▶ Data records:
· · · · ·

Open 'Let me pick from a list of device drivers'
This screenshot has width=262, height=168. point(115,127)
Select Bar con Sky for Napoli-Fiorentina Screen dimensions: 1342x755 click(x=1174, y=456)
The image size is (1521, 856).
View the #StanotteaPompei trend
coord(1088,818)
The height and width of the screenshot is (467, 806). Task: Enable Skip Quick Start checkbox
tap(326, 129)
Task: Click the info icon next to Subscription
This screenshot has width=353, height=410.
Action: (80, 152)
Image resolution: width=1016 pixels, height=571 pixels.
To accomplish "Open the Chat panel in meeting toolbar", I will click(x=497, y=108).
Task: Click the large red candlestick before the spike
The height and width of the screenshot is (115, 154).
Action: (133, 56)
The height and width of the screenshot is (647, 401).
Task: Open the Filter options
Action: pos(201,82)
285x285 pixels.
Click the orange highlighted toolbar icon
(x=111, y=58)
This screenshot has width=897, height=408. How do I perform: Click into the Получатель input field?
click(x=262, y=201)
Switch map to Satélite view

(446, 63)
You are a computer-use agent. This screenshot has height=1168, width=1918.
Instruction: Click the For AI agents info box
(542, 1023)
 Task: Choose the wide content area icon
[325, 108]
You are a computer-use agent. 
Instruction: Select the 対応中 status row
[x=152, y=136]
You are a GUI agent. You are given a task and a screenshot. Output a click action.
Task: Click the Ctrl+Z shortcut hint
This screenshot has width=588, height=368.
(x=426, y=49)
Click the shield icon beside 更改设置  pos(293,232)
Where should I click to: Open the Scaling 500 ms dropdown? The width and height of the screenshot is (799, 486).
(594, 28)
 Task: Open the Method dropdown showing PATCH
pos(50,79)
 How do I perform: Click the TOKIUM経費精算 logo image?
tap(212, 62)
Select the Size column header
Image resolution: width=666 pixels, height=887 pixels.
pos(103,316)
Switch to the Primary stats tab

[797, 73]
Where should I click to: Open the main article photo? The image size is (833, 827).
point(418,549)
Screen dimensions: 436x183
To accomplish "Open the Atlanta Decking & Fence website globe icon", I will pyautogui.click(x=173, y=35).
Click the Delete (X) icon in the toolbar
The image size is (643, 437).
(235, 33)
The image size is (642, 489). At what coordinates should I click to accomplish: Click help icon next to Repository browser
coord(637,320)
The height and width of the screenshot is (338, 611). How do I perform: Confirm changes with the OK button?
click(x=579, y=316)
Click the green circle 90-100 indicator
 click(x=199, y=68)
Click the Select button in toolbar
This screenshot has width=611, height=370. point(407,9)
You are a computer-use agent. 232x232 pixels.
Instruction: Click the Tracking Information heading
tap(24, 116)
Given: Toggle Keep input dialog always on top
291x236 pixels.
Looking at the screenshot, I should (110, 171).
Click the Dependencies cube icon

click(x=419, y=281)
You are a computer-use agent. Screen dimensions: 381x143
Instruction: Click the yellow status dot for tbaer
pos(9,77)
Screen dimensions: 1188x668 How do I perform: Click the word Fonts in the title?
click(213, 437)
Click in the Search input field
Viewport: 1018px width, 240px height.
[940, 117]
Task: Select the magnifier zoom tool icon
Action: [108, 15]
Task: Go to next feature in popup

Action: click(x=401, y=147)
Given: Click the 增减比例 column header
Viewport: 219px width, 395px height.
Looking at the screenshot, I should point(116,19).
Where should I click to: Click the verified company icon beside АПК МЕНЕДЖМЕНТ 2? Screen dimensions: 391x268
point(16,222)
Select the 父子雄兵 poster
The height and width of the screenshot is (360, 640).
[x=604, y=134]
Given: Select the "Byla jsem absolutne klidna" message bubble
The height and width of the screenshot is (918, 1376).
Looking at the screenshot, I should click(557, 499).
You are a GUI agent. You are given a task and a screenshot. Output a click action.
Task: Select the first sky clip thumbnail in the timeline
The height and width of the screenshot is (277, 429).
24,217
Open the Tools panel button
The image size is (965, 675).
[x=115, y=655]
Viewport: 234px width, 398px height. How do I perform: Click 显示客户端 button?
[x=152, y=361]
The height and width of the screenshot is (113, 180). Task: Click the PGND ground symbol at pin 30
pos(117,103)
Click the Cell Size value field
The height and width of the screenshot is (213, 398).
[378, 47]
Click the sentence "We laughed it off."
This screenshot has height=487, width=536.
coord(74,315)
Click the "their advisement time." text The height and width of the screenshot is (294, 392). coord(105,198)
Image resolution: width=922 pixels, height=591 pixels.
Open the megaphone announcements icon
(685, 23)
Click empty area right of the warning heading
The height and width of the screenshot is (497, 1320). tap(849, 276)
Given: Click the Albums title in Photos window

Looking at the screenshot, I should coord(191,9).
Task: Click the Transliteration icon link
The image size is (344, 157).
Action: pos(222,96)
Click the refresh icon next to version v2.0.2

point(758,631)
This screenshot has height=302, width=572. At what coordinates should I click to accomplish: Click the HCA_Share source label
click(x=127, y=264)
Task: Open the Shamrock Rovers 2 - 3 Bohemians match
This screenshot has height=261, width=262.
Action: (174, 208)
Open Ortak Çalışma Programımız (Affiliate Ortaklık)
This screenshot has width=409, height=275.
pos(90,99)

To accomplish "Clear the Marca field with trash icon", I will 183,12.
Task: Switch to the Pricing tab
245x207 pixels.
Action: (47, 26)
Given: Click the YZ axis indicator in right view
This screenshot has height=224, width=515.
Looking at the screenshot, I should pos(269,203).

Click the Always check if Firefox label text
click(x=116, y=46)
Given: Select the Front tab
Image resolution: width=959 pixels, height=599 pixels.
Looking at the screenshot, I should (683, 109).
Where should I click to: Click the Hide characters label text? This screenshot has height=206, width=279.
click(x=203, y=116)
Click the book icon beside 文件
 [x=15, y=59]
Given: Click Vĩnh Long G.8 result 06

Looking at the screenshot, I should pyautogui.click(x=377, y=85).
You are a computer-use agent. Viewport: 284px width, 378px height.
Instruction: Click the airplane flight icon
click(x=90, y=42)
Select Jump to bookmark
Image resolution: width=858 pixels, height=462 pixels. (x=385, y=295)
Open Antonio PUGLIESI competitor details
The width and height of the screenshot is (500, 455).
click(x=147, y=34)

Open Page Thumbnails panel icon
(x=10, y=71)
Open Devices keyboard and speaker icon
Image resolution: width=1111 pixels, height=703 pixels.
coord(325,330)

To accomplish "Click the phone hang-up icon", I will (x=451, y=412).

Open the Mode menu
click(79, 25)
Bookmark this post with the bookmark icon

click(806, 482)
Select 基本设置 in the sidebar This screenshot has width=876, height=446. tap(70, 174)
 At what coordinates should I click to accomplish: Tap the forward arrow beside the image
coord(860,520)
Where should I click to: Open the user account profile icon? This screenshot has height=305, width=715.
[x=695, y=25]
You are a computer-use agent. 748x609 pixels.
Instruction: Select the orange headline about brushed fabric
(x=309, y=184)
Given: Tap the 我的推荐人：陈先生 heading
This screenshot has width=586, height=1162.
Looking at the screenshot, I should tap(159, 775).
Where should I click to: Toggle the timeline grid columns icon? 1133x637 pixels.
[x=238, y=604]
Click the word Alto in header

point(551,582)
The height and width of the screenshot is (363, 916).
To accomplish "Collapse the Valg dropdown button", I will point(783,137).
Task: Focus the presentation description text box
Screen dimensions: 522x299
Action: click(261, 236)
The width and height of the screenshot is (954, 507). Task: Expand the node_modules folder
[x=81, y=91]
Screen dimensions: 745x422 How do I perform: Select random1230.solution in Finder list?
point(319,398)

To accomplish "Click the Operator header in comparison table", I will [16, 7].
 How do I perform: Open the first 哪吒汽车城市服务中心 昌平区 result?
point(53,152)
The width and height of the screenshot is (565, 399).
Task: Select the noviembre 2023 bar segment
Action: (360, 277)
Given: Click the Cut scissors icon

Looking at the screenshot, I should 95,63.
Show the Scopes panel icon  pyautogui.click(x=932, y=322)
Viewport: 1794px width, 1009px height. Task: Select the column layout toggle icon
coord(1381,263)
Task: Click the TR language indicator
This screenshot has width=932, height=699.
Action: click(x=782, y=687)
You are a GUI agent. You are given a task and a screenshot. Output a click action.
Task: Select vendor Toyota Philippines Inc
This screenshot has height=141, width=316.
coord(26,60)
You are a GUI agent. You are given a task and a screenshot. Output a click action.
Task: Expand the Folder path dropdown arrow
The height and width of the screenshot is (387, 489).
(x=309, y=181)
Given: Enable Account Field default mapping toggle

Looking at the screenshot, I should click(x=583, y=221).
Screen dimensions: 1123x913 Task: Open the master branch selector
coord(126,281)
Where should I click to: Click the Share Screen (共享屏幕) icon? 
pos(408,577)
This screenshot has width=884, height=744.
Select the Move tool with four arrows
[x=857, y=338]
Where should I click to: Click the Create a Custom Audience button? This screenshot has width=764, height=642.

· · · · ·

▶ Prompt:
In how many lines of the material does the word "computer" occur? Reply with only that number.

▶ Answer to this problem:
6